(DATA SHOWN Opens)

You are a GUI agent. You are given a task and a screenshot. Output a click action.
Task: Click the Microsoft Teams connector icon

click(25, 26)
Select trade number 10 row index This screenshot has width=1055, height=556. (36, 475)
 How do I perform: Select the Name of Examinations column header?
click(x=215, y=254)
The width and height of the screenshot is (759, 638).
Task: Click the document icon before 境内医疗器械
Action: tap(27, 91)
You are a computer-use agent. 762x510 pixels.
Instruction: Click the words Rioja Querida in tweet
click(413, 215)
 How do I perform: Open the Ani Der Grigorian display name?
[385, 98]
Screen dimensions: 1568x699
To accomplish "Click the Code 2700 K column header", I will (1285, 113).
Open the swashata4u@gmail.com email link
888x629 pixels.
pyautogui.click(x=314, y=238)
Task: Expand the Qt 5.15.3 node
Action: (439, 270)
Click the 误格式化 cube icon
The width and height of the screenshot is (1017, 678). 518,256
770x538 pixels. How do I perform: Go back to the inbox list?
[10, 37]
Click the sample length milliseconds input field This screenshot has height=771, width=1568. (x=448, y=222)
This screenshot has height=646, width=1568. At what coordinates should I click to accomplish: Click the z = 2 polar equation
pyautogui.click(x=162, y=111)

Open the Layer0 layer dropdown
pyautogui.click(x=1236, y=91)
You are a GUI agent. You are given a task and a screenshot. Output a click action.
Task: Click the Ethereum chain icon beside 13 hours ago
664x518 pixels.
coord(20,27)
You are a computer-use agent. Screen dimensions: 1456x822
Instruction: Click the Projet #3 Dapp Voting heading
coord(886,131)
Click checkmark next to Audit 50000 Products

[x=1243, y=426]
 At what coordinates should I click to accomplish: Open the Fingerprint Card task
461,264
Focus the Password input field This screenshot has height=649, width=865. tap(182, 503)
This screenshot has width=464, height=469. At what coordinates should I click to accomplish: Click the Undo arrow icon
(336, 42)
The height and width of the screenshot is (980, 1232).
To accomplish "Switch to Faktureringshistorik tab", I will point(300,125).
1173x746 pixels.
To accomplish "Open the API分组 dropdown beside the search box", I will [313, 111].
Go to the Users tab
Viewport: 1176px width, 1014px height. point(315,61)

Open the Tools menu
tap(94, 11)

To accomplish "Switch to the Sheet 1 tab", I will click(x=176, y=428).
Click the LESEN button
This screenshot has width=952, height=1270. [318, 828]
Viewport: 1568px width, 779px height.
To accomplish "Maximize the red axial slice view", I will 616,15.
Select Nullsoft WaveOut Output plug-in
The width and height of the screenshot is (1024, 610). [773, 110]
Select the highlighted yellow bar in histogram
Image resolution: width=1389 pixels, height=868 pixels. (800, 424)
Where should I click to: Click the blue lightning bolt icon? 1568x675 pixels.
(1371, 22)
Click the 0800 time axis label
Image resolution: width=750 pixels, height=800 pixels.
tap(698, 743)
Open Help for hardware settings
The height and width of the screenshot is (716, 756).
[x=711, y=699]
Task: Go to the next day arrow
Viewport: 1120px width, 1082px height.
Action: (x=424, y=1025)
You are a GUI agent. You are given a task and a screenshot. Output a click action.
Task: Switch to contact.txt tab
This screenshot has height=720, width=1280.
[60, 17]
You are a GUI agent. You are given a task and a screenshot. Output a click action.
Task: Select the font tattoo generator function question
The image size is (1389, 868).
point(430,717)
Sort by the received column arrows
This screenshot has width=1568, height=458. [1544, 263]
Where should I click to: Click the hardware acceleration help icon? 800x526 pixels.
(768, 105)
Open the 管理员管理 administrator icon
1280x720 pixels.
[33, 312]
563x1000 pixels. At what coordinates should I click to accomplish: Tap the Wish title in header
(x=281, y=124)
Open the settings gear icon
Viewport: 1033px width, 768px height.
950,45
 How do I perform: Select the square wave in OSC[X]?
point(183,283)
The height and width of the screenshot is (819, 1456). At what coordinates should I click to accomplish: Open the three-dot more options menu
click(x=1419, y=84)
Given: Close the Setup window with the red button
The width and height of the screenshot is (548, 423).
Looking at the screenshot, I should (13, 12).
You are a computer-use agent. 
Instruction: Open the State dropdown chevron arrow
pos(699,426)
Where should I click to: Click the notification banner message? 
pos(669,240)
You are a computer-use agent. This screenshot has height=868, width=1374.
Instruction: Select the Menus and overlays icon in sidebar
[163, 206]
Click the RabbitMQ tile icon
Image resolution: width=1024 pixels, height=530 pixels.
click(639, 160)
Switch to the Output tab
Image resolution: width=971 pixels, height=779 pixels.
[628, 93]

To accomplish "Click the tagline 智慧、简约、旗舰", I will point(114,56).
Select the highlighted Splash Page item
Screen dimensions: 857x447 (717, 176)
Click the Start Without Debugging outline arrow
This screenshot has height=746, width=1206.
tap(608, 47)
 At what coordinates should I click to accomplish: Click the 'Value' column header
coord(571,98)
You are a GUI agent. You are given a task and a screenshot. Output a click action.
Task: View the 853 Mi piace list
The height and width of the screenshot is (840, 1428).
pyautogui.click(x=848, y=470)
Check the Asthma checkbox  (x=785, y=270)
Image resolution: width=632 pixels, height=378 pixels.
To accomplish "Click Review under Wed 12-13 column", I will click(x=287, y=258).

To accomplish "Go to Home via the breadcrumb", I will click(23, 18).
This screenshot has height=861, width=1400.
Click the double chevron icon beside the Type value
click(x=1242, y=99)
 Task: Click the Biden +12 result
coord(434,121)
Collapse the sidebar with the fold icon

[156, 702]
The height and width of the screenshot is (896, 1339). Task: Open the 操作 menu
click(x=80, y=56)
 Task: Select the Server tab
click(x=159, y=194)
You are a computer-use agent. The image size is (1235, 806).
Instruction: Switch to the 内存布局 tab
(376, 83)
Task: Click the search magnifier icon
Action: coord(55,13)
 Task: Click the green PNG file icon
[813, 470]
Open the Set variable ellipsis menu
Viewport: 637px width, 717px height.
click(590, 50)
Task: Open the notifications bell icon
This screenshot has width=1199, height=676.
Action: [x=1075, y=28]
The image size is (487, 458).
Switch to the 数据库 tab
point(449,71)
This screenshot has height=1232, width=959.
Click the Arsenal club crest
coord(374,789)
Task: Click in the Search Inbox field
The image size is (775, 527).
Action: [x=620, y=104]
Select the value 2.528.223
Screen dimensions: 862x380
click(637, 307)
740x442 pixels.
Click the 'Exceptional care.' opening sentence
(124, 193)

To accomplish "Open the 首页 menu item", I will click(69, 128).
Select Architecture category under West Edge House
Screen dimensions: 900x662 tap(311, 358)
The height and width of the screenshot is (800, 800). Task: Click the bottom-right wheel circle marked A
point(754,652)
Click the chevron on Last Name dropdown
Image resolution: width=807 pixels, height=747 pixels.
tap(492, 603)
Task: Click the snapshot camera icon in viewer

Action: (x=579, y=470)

(DATA SHOWN Closes)

§ BRIEF: Pick out each line in the material containing "computer".

§ SOLVED PROBLEM:
You are a computer-use agent. 762x510 pixels.
You are a computer-use agent. Screen dimensions: 1456x822
You are a computer-use agent. 
You are a computer-use agent. This screenshot has height=868, width=1374.
You are a computer-use agent. The image size is (1235, 806).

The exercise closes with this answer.